- _Your tasks_:
1 > Quote the FactDb database setup page word for word, starting with "content text Original" and going on through "Stores resolved identities.".
2 > For the FactDb database setup page below, decide whether each statement agrees with it: (a) FactDb stores its data in PostgreSQL using the pgvector extension; (b) the migrations create four tables; (c) the content_hash column in the sources table holds a SHA256 hash used for deduplication. For each, answer yes or no and quote the deciding words.

- _Quoted passage_:
Skip to content

Database Setup

FactDb uses PostgreSQL with the pgvector extension for storing content, entities, and facts with semantic search capabilities.

Create Database

createdb fact_db

Enable pgvector

Connect to your database and enable the extension:

CREATE EXTENSION IF NOT EXISTS vector;

Run Migrations

FactDb provides migrations that create all necessary tables:

require 'fact_db'

FactDb.configure do |config|
  config.database.url = "postgresql://localhost/fact_db"
end

FactDb::Database.migrate!

Schema Overview

The migrations create six tables:

sources

Stores immutable source content.

Column Type Description
id bigint Primary key
content_hash string SHA256 hash for deduplication
type string Type (email, document, article)
content text Original source content
title string Optional title
source_uri string Original location
metadata jsonb Additional metadata
embedding vector(1536) Semantic search vector
captured_at timestamptz When content was captured

entities

Stores resolved identities.

Column Type Description
id bigint Primary key
name string Authoritative name
type string person, organization, place, etc.
resolution_status string unresolved, resolved, merged
canonical_id bigint Points to canonical entity if merged
metadata jsonb Additional attributes
embedding vector(1536) Semantic search vector

entity_aliases

Stores alternative names for entities.

- _Data block_:
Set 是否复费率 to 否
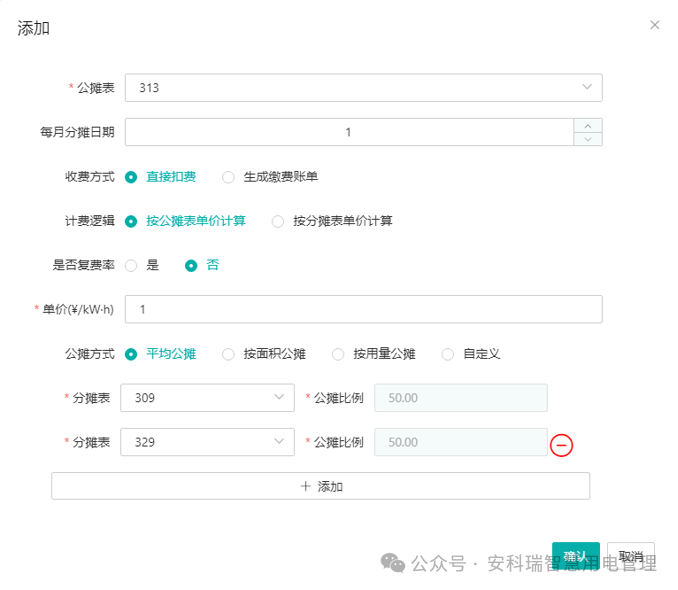 [191, 265]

- _Per-task outputs_:
1 >
content text Original source content
title string Optional title
source_uri string Original location
metadata jsonb Additional metadata
embedding vector(1536) Semantic search vector
captured_at timestamptz When content was captured

entities

Stores resolved identities.

2 >
(a) Yes: "FactDb uses PostgreSQL with the pgvector extension"
(b) No: "The migrations create six tables"
(c) Yes: "content_hash string SHA256 hash for deduplication"